Re: Application by Stillorgan RFC for the construction of a new club facility. The development will consist of: 2 storey clubhouse including changing rooms, meetings room, storage and ancillary facilities (gross floor area 463 sqm) and an outdoor viewing terrace; 3 no. playing pitches; floodlights for pitches
1+2; associated car park with coach and cycle parking; on site waste water treatment system and all associated site and development work on lands at Lands (c 4.1 ha) at Tibradden Road, Kilmashogue, Dublin 16.
Dear Sir or Madam,
The Irish Georgian Society of City Assembly House, 58 South William Street, Dublin 2 wishes to make a submission on the application by Stillorgan RFC for the construction of a new club facility on lands at Tibradden Road, Kilmashogue, Dublin 16 (DLRCC Reg. Ref. D16A/0955). The €20 fee has been paid online.
The proposed development lies within the combined demesnes of Cloragh and Tibradden. Tibradden House, a protected structure, was rebuilt and aggrandised in 1860 to the designs of Joseph Maguire, commissioned by Charles Davis of Cloragh. These designs transformed the modest 18th century farmhouse into an imposing villa. Its setting, as part of the design, was transformed by the planting of a sensitive combination of native broadleaves and exotic evergreens along the river valley to the east, establishing a sheltering plantation to the north-west, and the addition of clumps of trees to the parkland. The field boundaries of the home farm were also reinforced with timber trees. The end result of this designed landscape, essentially intact today, was to frame the house seen from below and from a distance and to frame views from the principal rooms of the house. The vista from the house is split by the surviving lime tree (possible one of an original clump of three) giving two framed views – one centred on Lambay Island seen across the Liffey estuary and the second a distant view of the Mourne Mountains seen beyond Rathfarnham and Georgian Dublin.
The importance to the Nation of the house and its landscape is attested by its “Section 482” status whose citation records that: “The surrounding estate with its vestiges of the original landscape elements, contribute to the history of its development and provide a beautiful and important setting to the assemblage of buildings”. It is considered that Tibradden House and its context are of considerable architectural and social historic significance.
The demesne of Tibradden is conspicuous in the most recent aerial photographs as a near unique survivor of a working agricultural landscape where its fields are still bounded not only by hedgerows or stonewalls but still retain their trees. It has been run as an environmentally sustainable farm under the REPS scheme, and its successor, GLAS. The total west boundary of the proposed development site and its southern edge abut the REPS farm. To the east, a single field slopes down to the Glin River, which becomes Whitechurch Stream, a tributary of the Dodder. This river valley forms a wooded ecological corridor from above Tibradden House down past Marlay Park and onto St Enda’s, where it becomes a prominent component of that designed landscape.

#### [SOURCE MATERIAL]
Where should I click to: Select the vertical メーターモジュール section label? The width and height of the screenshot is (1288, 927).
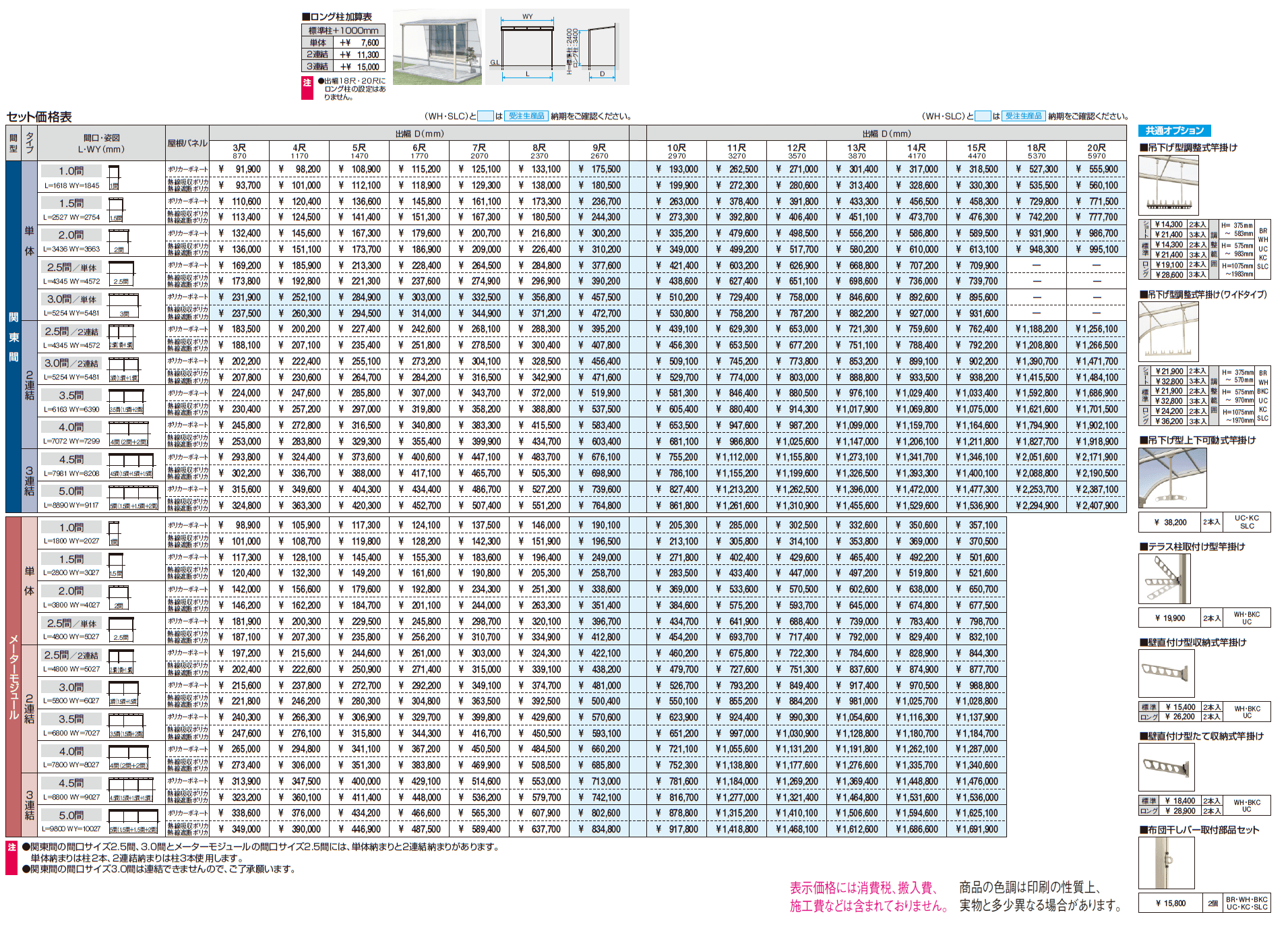pos(13,676)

#### [YOUR GOAL]
Write the next part of the Irish Georgian Society's submission on the proposed Stillorgan RFC facility at Tibradden Road, starting right after its final sentence.

#### [TASK OUTPUT]
This piece of landscape, with its REPS / GLAS designation that embraces the site of the proposed development, makes a significant contribution to maintaining biodiversity within a zone under great stress from the burgeoning expansion of Dublin and all the more important for that.
The original farmhouse at Tibradden was approached from the southwest possibly along the axial road (still extant). This axial avenue appears to be aligned with, and would have focused one’s view towards, the prominent landscape feature of the site of a collection of cairns on Piperstown Hill (currently obscured by commercial forestry). Such was the design of the 18th and 19th century Tibradden House and its attendant landscape to engage with and elaborate its context. This landscape is part of a conspicuous backdrop to the city of Dublin leading up to the Dublin Mountains. It has been given its characteristic appearance by a collection of small demesnes, villas and attendant designed landscape, planting and farming (e.g. Tibradden, Cloragh, Mount Venus, Larch Hill, Killakee etc.). Each of these houses, including the earlier more modest farm house at Tibradden, made a virtue of its siting giving the principal rooms a prospect of Dublin city and bay and beyond. The nineteenth century saw considerable elaboration of these landscapes with planting which framed views from and to these places.
The gardens and designed landscapes of the 17th through to the 19th century were extensions of the plan of the house, to be experienced through all the senses as one inhabited outside spaces or moved along walks or rides. House and landscape were often a single coherent design. Ancient monuments and sacred places along with ruins and churches have been engaged in a visual dialogue across the land with country houses and their designed landscapes, each renewing their importance and redefining their significance.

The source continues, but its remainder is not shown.